Figure 11. The qualitative behavior comparison of (a) squeezing S, (b) entanglement EN. |
The qualitative behavior comparison of entanglement in terms of temperature in the TMST state and QTMS radar are plotted in figures 12(a) and (b). The entanglement in the QTMS radar for particular conditions (figure 12(a) r = 0, φ = 0) is maintained at room temperature, but in other conditions (figure 12(b) r = 1, φ = 0) the entanglement in QTMS radar is suppressed for T > 0.3 K. It is clear that entanglement in the QTMS radar survives at room temperature when the squeezing parameter is low 0 < r < 0.7, i.e. when power of the generated signal and idler is low.

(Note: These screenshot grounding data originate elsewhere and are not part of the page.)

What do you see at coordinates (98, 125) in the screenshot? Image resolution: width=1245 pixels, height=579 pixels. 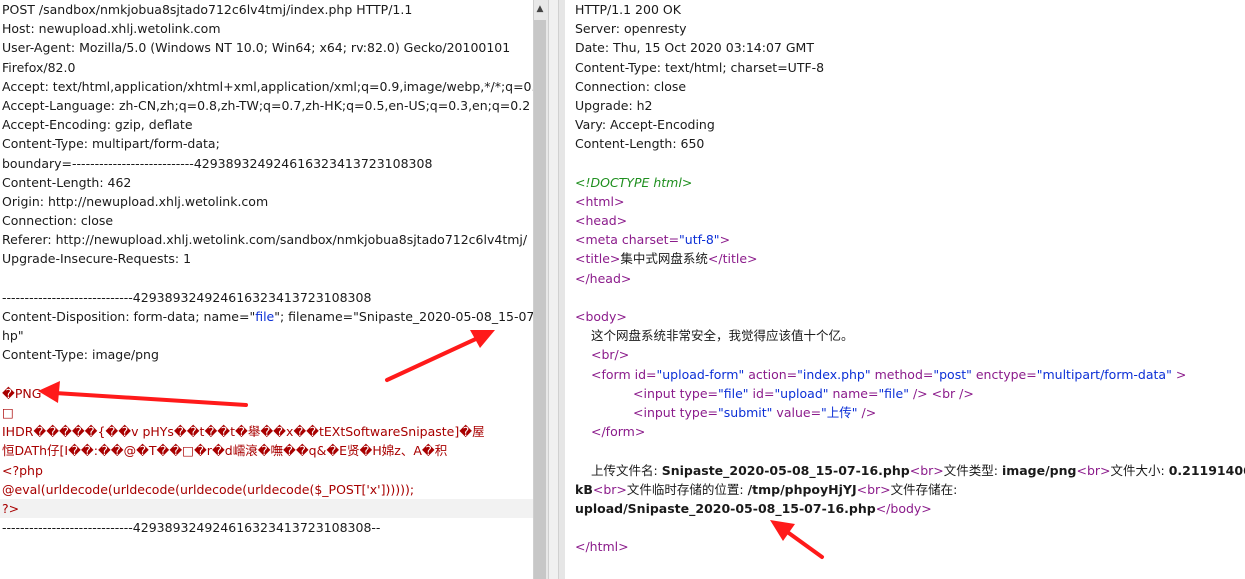 I see `request-line: Accept-Encoding: gzip, deflate` at bounding box center [98, 125].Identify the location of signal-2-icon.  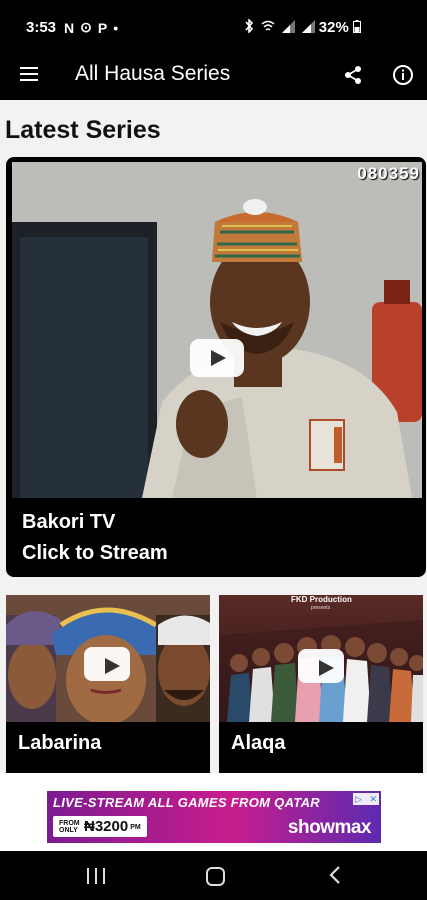
(308, 26).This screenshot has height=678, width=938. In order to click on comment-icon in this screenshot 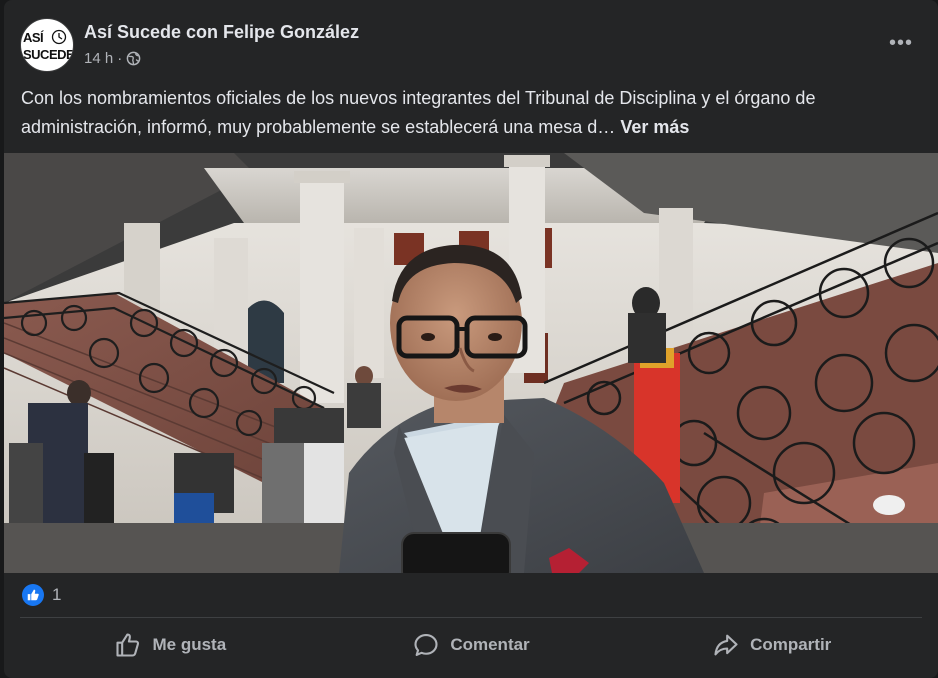, I will do `click(426, 645)`. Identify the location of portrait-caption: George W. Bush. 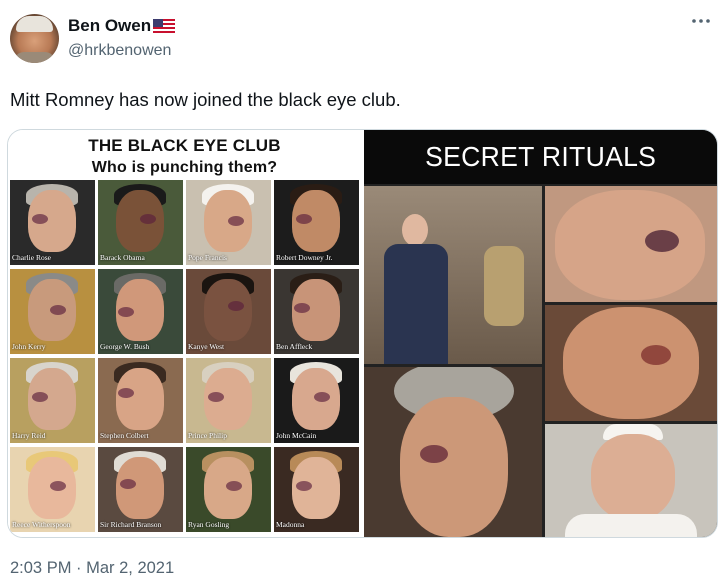
(125, 346).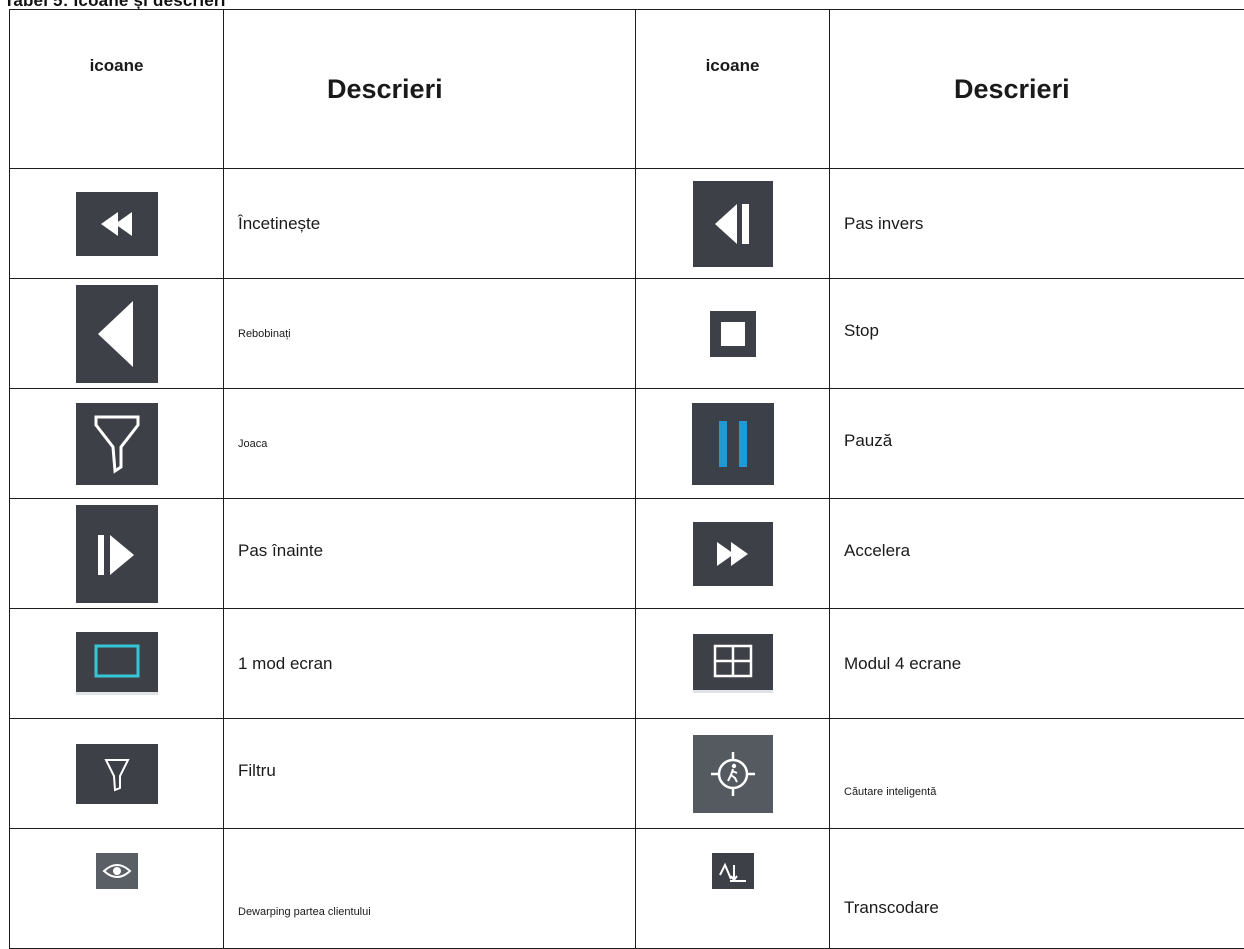 The height and width of the screenshot is (949, 1244). I want to click on header-descriptions-2: Descrieri, so click(1037, 90).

Figure 12. The qualitative behavior comparison of entanglement EN in terms of temperature T(K) between TMST and QTMS states (a) r = 0 , (b) r = 1. |
5. Conclusion
In this study, the qualitative behaviors of entanglement, squeezing, and entropy in QTMS radar with a JPA circuit that generates the QTMS state, and QI with an EOM circuit that generates the TMST state were investigated. For the first time, we calculated the entanglement, squeezing and entropy for the QTMS radar when the target is present and the signal is transmitted to the target. In addition, by controlling the squeezing parameter which is a tool to control entanglement, entropy, and squeezing, the performance of the QTMS radar can be improved, so this work showed how it is implemented in practice. The qualitative behaviors of entanglement and entropy are quite similar in the two cases. It means that the behavior of the effective number of ebits at the detectors input corresponds to the behavior of entanglement. In QTMS radars with the JPA source, we found that the entanglement does not disappear. We can also see that the entanglement is maintained in this type of radar by changing the temperature and reducing the squeezing parameter. The remarkable thing about QTMS radar is that when the correlation and power of the generated signal and idler are low, the entanglement is maximum. And, at high temperature T > 400 mK, the entanglement survives when the squeezing parameter is low. It means that the QTMS radars are interested in the low-power regime. In the QI with an EOM source, we have shown that the entanglement is maintained by increasing the squeezing parameter, which means that, in this protocol, we need the high correlated signal and idler to survive entanglement. The significant result obtained from the qualitative behavior of the QI was that at high power of the signal and idler generation, low temperature and high correlation, the entanglement increases. On the other hand, the qualitative behavior of the squeezing increases in the QTMS radar, when increasing the temperature and squeezing parameter. But, under the same condition, the qualitative behavior of the squeezing in the TMST state decreases when increasing the temperature and the squeezing parameter. Finally, it should be noted that the squeezing parameter plays a very important role in the performance of quantum radar and quantum illumination, which must be taken into account both in theoretical studies and in the design of quantum radar and illumination.
Acknowledgments
The authors would like to thank J Teixeira for helping with the manuscript and valuable comments.
Author contributions
The authors SMH and MN contributed equally to this work.